Я посмотрел на яблони за плетнем. В зеленых ветках шумел легкий ветер. Три мирные дерева, уже, видно, старые, с шершавой корой...
— Из-за чего же вы схлестнулись? — спросил я.
26
— Пять лет вроде тому, как было. Опять же май на дворе, поздний, правда. И так сильно яблони цвели — стволов не видать, будто облака на землю опустилися. А ети три, белый налив, дык особенно. И не упомню, чтоб на моем веку так яблони в цвету были. По утрам все ходил глядеть: не приведи бог, думаю, заморозки. Ничего, обходилось.
Раз утром пошел — под одной яблоней пацаны. В кучку сбились. И самый, видать, непоседа палкой по стволу бьет. Так, без мысли, должно, а лепестки с нее поплыли. Я на их с криком: «Вы что тута? Цвет мене струхать!» Пацаны в бега, тольки пятки босые зашлепали. Я им вслед для порядку: «Глядитя у меня! Кобеля спущу!» Они к реке сбегли и оттеда: «Сыч! Сыч! Чтоб ты сдох! Жадюга!» Обидно, конечно. Ладно, несмышленыши. Стал яблони глядеть. Просто сердце радуется: такой цвет могутный. Пчела в ем гудёт, работает.
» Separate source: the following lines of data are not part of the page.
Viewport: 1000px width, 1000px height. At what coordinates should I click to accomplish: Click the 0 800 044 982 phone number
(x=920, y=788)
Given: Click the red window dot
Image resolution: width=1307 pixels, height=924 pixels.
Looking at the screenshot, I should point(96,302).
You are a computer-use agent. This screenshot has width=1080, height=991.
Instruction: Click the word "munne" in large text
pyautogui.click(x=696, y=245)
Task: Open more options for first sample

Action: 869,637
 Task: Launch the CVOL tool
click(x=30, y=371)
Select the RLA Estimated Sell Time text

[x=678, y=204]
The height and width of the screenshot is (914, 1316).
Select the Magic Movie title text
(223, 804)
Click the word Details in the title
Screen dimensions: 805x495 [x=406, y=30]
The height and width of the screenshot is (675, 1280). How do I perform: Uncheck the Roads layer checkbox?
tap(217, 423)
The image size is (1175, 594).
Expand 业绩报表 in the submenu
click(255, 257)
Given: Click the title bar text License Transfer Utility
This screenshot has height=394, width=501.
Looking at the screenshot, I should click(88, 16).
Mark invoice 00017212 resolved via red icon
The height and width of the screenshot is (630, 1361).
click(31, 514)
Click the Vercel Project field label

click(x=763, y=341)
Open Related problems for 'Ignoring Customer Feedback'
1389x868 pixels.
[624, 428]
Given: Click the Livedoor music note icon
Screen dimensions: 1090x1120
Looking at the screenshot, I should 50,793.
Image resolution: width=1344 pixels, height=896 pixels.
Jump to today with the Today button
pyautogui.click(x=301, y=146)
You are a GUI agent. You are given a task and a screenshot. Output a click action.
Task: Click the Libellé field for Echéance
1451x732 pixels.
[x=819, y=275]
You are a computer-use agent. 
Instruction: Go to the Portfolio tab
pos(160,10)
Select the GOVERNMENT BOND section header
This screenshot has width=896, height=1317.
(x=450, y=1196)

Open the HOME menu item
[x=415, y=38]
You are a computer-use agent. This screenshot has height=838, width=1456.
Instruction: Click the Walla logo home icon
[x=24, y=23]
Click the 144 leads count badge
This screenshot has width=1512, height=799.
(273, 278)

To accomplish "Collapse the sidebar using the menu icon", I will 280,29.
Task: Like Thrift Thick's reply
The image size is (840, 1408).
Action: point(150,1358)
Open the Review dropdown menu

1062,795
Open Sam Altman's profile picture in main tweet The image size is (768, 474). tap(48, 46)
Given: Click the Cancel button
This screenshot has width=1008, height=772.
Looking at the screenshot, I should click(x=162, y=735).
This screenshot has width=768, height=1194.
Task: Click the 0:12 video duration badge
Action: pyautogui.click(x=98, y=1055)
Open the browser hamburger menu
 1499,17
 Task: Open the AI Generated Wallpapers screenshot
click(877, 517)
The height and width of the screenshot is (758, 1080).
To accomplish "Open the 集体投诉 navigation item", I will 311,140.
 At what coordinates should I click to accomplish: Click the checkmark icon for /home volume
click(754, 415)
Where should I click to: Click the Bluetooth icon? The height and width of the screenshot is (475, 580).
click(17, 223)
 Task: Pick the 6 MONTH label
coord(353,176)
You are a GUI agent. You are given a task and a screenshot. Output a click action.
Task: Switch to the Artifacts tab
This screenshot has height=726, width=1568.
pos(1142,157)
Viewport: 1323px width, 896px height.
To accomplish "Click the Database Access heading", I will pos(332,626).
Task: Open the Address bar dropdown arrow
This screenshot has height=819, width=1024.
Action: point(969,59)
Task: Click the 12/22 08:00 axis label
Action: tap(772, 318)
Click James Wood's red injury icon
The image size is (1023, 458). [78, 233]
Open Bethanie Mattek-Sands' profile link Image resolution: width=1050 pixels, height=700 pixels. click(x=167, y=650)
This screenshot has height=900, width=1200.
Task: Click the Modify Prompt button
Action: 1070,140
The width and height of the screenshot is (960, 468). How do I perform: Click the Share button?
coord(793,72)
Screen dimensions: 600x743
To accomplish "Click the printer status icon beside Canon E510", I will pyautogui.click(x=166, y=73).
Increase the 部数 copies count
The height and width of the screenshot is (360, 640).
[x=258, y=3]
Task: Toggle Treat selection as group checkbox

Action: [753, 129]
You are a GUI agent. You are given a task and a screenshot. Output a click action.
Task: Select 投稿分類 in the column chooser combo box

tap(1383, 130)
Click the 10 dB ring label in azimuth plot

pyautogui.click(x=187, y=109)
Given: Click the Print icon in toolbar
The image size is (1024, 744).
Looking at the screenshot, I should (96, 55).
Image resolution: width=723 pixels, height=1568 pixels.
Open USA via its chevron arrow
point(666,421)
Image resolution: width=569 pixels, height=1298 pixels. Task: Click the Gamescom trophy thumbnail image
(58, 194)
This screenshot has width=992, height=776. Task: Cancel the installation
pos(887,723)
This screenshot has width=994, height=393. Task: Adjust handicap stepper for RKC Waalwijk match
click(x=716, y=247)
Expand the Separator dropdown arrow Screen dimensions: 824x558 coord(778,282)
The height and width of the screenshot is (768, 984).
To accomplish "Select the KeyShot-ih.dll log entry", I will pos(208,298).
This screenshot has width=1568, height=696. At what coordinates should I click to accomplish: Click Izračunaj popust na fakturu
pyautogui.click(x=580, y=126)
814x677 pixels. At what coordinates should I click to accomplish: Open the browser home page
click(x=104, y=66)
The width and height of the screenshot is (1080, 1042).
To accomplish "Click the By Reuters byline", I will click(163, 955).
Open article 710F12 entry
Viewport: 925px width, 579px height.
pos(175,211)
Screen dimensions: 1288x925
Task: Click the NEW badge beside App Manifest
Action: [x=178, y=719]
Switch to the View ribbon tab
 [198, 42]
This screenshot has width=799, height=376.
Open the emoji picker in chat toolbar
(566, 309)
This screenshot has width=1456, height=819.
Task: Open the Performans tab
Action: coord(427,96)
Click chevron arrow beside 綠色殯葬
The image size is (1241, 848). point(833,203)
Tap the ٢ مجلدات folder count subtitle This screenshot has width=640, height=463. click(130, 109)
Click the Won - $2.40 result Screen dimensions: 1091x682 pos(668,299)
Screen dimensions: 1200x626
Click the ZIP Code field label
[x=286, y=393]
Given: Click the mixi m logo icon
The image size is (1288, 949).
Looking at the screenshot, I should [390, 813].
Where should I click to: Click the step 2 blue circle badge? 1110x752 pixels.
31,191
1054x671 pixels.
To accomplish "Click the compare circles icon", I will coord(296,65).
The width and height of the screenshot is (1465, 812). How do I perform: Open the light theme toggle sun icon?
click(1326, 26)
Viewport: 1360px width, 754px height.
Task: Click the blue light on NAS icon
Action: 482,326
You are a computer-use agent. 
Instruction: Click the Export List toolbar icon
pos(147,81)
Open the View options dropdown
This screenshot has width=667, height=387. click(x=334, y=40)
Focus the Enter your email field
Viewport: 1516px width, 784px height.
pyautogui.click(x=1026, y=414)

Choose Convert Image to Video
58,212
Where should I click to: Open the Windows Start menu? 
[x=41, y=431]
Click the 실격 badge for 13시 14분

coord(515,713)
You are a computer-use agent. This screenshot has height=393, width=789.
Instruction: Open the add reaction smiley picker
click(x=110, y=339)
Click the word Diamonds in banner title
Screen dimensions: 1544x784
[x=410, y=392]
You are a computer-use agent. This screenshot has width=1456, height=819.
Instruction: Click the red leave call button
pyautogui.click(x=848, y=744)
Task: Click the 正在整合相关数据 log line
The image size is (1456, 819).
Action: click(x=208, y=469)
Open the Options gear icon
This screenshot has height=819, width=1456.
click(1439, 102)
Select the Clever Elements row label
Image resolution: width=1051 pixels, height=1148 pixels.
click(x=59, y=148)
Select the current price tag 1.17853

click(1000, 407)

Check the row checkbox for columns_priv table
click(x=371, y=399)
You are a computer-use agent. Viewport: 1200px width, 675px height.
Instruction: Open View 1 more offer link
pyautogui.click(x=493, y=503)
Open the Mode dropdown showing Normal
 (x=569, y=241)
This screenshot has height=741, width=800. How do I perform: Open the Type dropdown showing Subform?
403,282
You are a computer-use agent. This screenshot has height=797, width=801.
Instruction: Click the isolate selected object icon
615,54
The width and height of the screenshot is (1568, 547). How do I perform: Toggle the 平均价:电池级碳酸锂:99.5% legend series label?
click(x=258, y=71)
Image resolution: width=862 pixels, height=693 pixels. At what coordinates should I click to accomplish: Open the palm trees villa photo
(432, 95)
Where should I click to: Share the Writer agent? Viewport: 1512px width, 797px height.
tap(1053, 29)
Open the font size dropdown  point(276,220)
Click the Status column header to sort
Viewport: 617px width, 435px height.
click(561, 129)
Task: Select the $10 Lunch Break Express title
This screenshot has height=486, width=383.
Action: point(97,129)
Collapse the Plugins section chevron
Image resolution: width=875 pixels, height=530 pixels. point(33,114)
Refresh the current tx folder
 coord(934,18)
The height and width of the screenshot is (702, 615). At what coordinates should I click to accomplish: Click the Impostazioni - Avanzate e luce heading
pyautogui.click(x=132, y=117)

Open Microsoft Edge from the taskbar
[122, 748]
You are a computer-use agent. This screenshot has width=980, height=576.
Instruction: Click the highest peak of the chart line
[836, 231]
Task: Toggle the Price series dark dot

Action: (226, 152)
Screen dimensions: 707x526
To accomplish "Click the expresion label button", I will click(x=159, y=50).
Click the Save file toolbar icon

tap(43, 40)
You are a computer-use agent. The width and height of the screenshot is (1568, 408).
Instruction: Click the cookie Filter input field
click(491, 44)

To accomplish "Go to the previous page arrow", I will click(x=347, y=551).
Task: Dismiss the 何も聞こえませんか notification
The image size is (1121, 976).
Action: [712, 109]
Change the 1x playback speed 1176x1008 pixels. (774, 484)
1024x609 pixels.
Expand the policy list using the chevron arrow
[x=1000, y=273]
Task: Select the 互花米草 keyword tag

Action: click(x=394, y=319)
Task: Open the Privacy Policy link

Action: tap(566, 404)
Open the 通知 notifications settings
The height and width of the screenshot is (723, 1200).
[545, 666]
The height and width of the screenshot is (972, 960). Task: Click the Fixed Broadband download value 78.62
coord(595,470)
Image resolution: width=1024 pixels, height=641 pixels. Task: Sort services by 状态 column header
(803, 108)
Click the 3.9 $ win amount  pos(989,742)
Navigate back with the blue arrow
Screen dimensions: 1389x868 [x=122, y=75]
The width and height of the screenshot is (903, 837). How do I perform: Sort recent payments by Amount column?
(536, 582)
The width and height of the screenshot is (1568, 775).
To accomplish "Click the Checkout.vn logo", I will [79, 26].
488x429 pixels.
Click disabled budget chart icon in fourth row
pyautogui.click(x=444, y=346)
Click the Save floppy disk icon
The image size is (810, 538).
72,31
Вдруг сзаду голос насмешливый: «За что ж ты их пуганул, дядя Гриша?» Оборачаюсь— Мишка Брынин. Здоровый стал, в плечах дюжий, гимнастерка со значками всяческими на ем и рюкзак, вижу, тяжелый. Должно, смекаю, гостинец привез. Улыбается так, зубы белые кажет. Я: «Никак Мишка?» «Да, вроде я, — говорит с усмешечкою. — Сусед твой». Как-то мутырно мене настало. «С армии, значить?» — Ета я, чтоб разговор поддержать. «Из армии. — И так сердито: — Что же ты ребят, дядя Гриша, обижаешь? Яблони не твои, колхозные». «Мои! — говорю. Рассердился. — Я за ыми ходю». Да и то. Ежели б не я, чиво с них останется? А он свое: «Нет, колхозные. Значит, для всех. И вообще, — говорит, — Григорий Иванов, писала мне мама: свои порядки наводишь. Возле сарая забор перенес, нашей землицы прихватил. Пользуйся, — говорит, — не жалко. Только нехорошо ведь, не по-суседски. Смотри, ссориться будем». Так откровенно на меня глянул. И прямо молния промеж нас скользнула, вот что. «Землицы прихватил»! Там всего-то три метра если будет, то ладно. Им она ни к чему. Так, лопух рос. А я морквы насадил. Тут Мишка до себя веточку яблони нагнул, нюхает. Потом взял и отломил ее, веточку. Сызнову на меня — откровенным взглядом. И пошел к своей избе. Смотрел я в яво спину широченную, и прямо лихорадка бить начала. «Принесло, — думаю, — на мою голову. Голодранец!..» Так оно и вышло.
— Что вышло? — спросил я.
— Все вышло, — сказал Морковин и стал смотреть в землю.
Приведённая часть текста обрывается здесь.